━━━ Supplied material

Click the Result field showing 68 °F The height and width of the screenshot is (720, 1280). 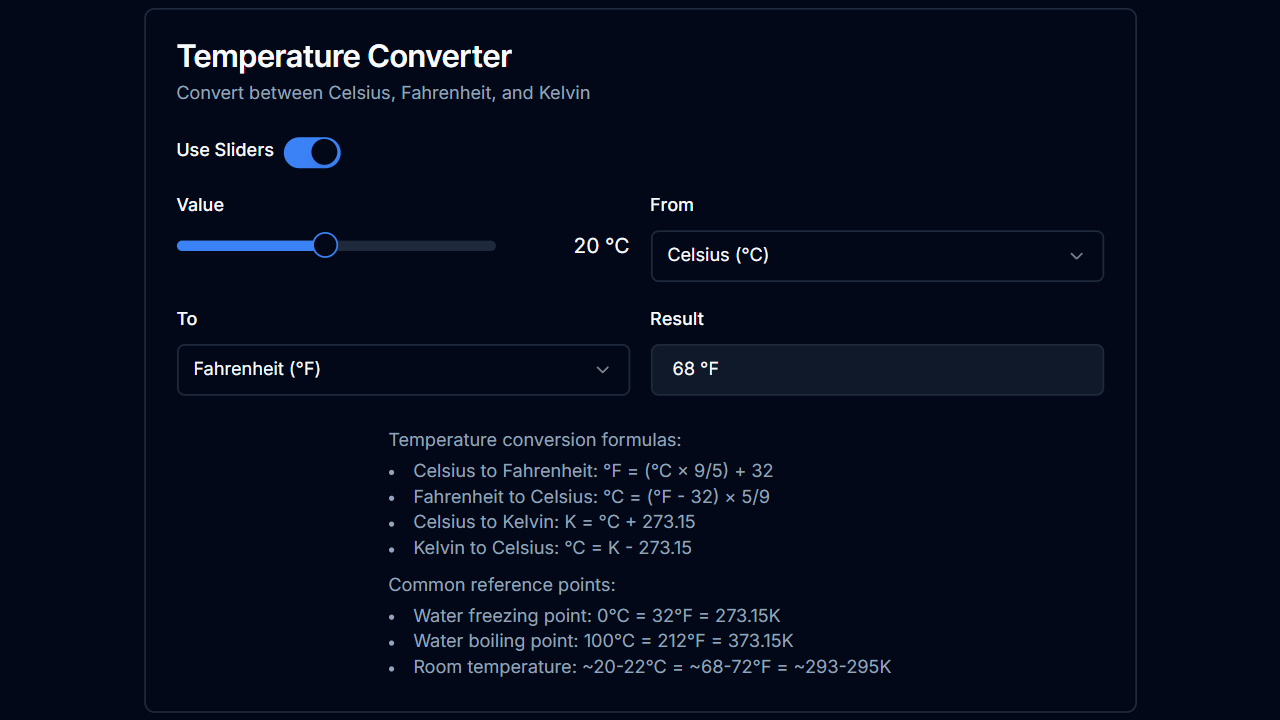coord(877,369)
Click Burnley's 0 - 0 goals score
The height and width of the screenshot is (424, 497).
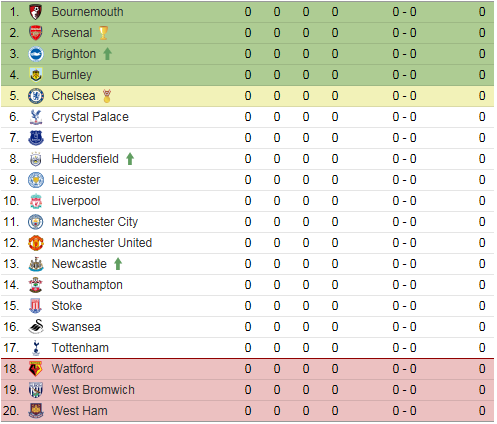click(x=404, y=75)
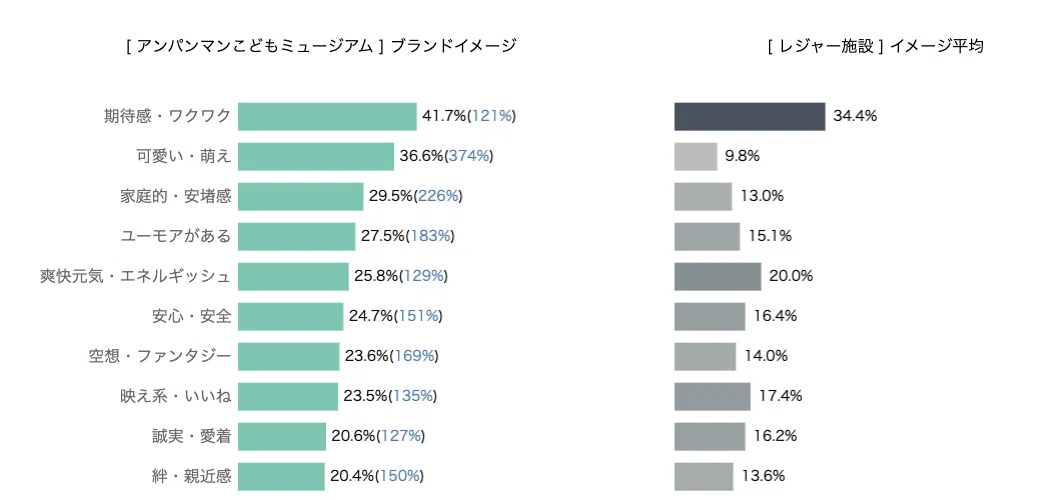Image resolution: width=1062 pixels, height=500 pixels.
Task: Click the アンパンマンこどもミュージアム ブランドイメージ title
Action: tap(321, 46)
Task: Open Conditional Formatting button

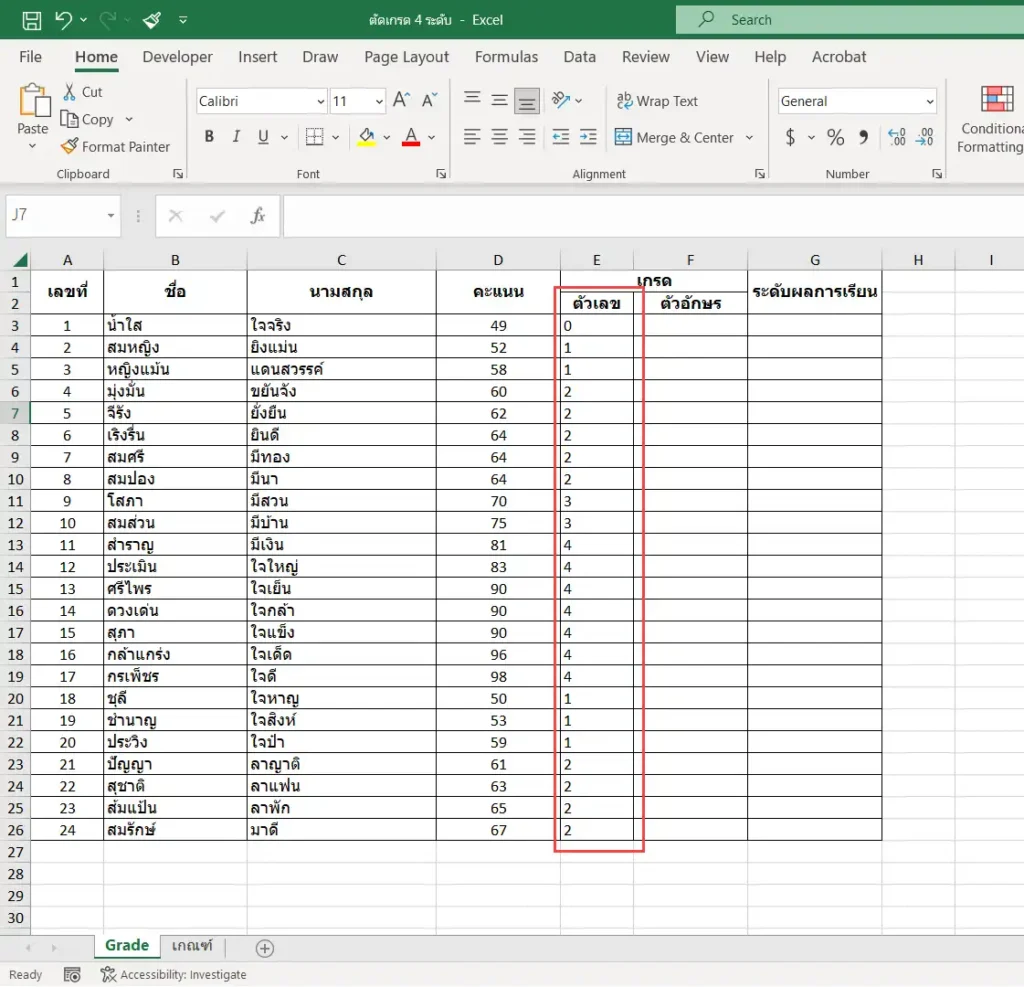Action: [x=991, y=120]
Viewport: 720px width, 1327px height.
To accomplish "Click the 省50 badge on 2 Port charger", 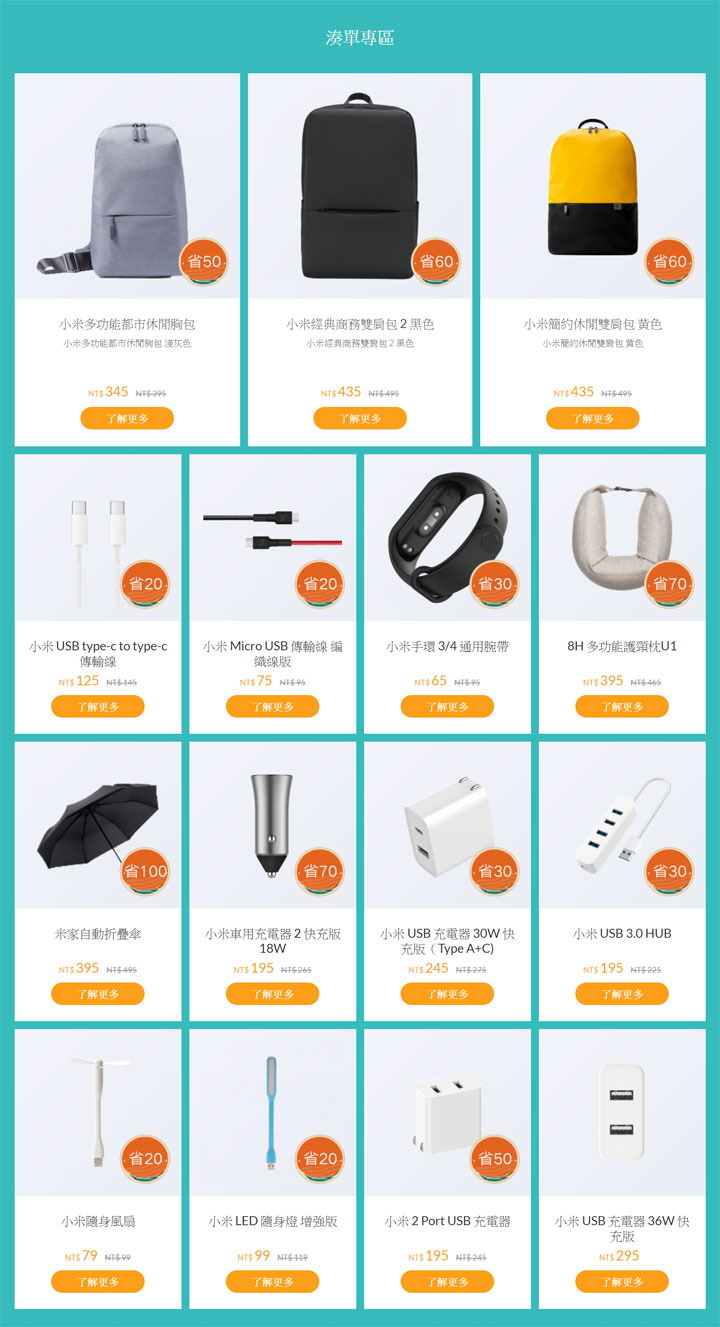I will [495, 1159].
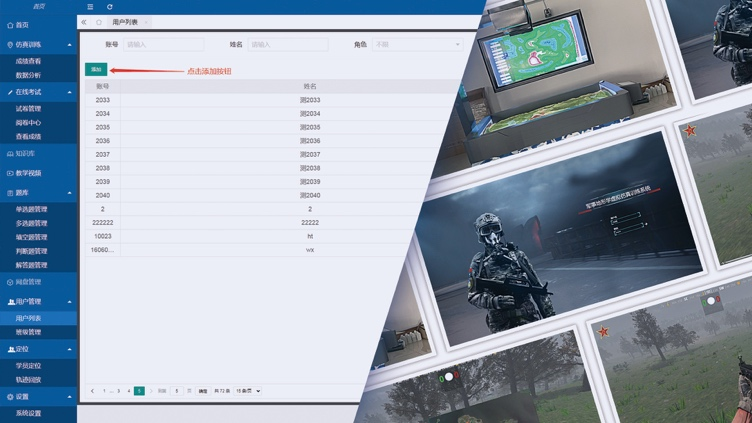The width and height of the screenshot is (752, 423).
Task: Close the 用户列表 tab with its X
Action: (147, 21)
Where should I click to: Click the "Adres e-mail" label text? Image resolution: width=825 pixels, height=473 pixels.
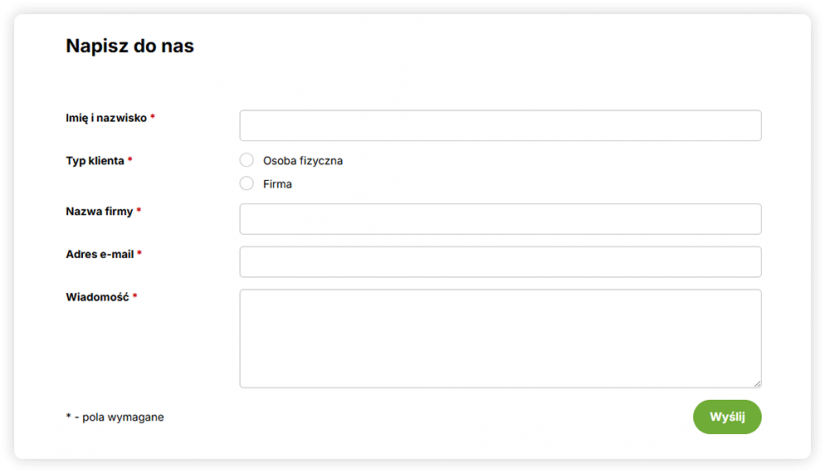[99, 255]
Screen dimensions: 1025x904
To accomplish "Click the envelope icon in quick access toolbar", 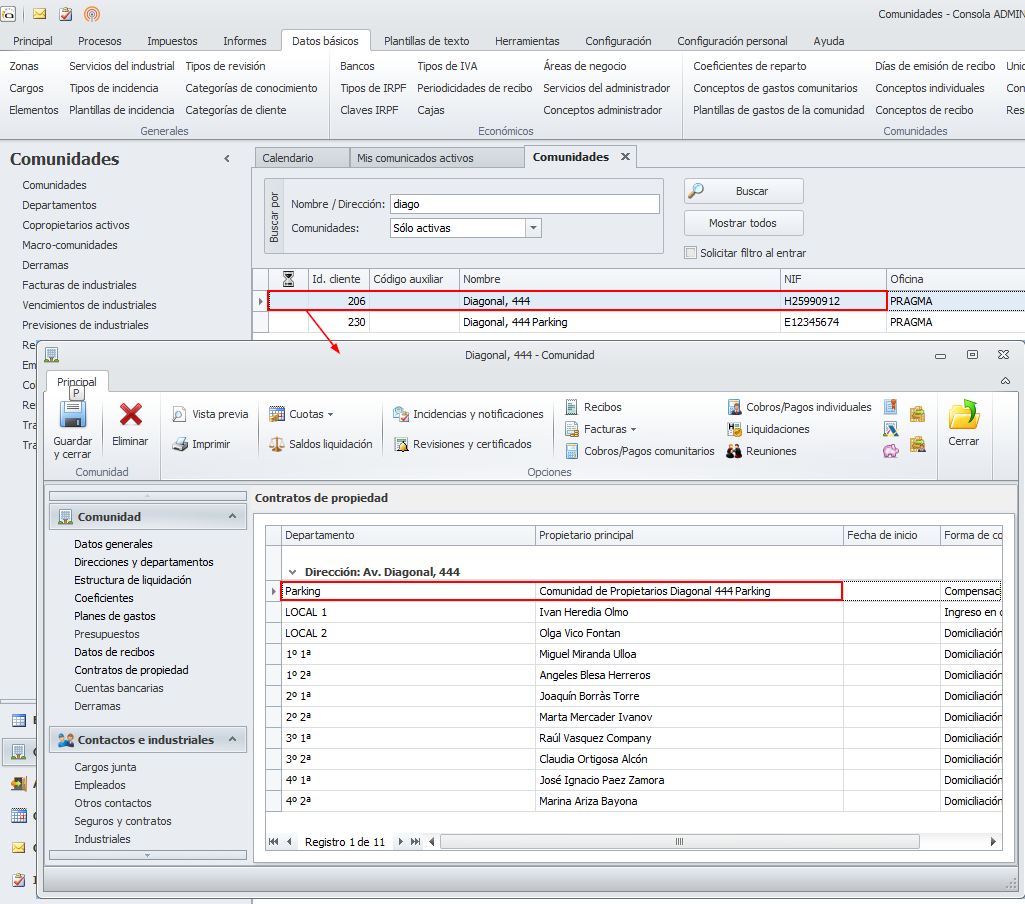I will coord(40,14).
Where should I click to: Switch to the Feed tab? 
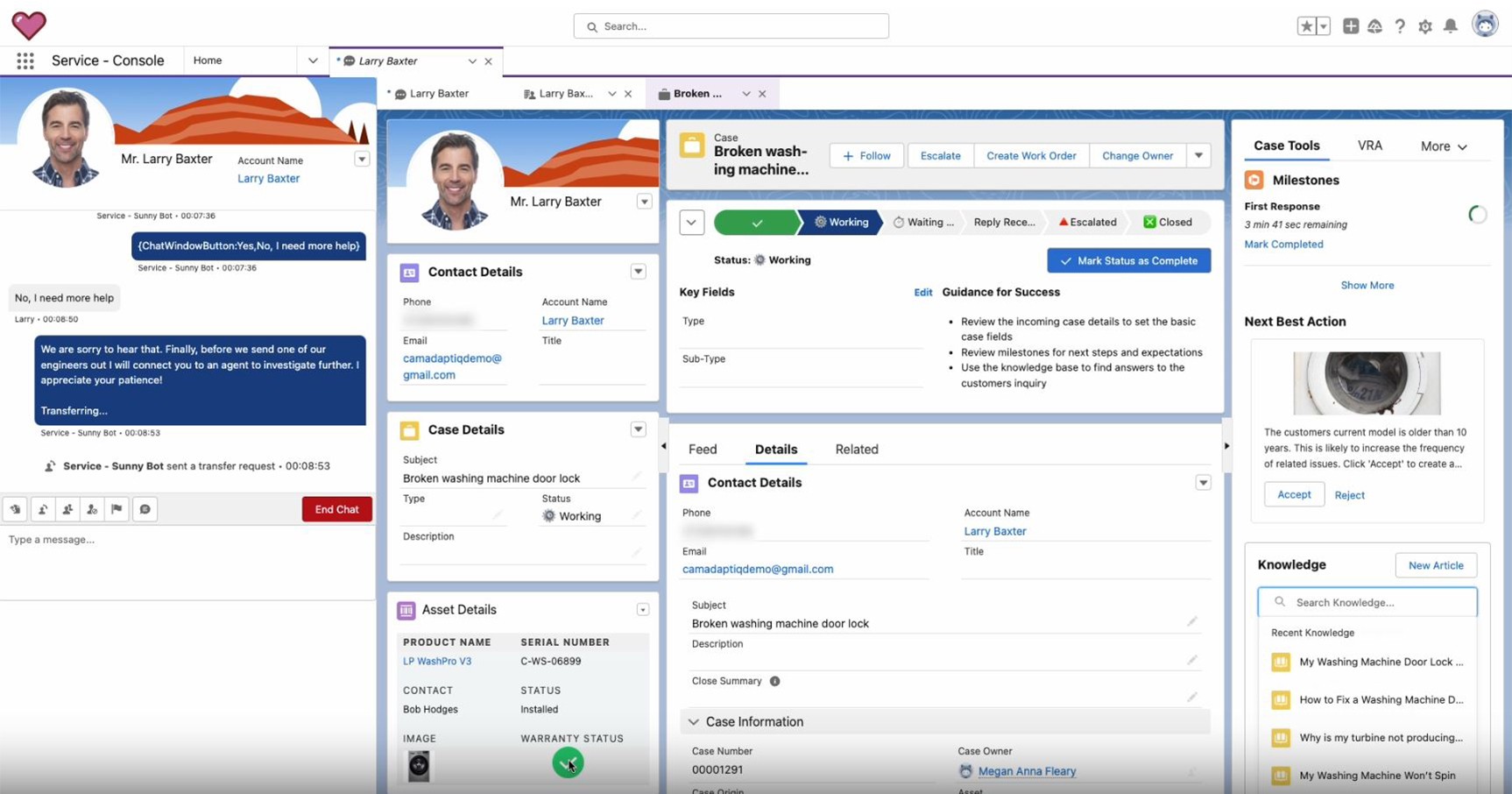[703, 450]
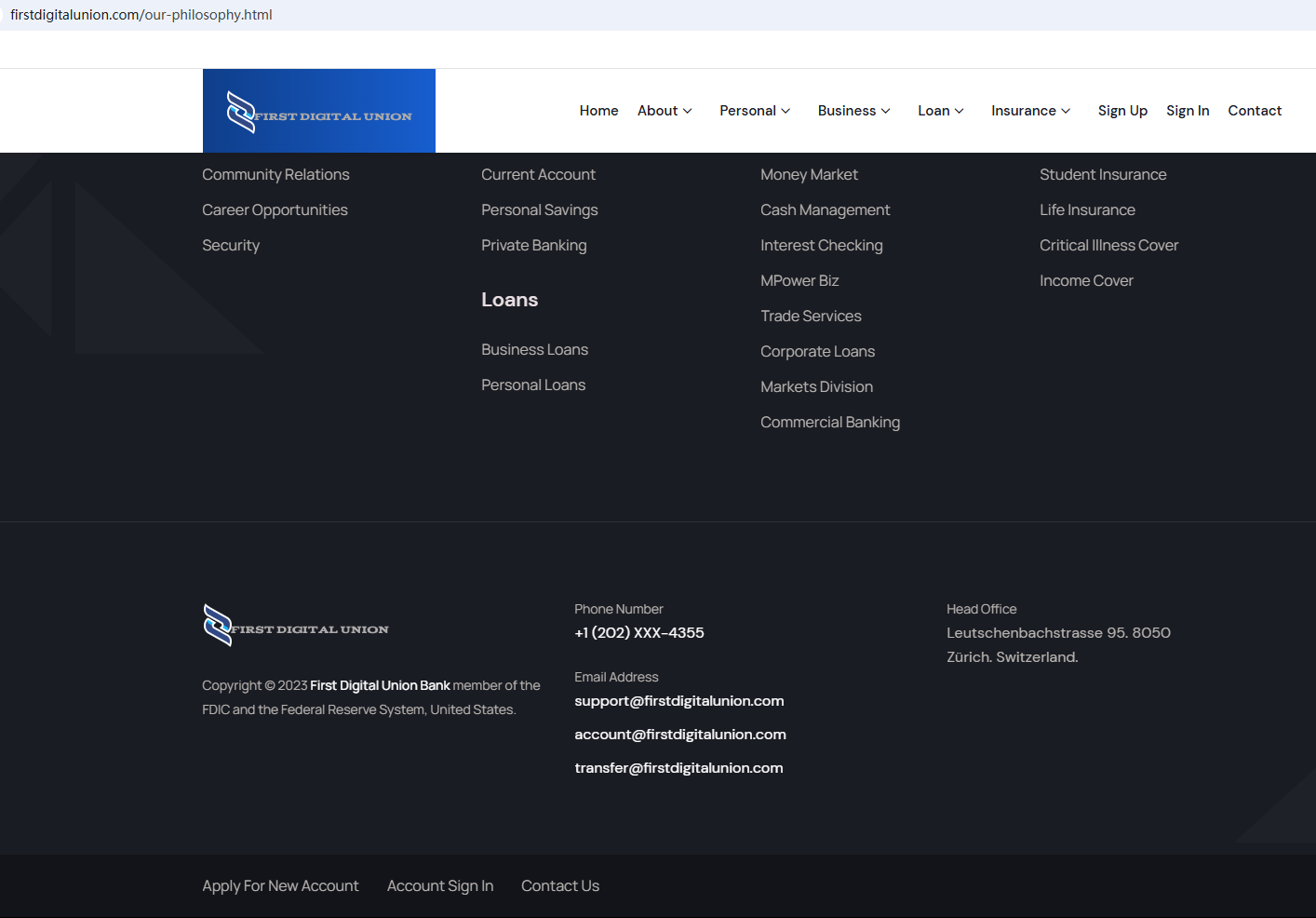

━━━━━━

▶ [Exercise directions]
Please copy the lines above exactly, starting at the line that holds "The height and width of the screenshot is (424, 497)." and ending at the line that holds "Viewport: 720px width, 1327px height."; include both, but no pictures.

▶ [Your solution]
The height and width of the screenshot is (424, 497).
click(x=404, y=75)
Image resolution: width=1062 pixels, height=500 pixels.
Task: Click the アンパンマンこどもミュージアム ブランドイメージ title
Action: tap(321, 46)
Task: Open Conditional Formatting button

Action: [x=991, y=120]
Viewport: 720px width, 1327px height.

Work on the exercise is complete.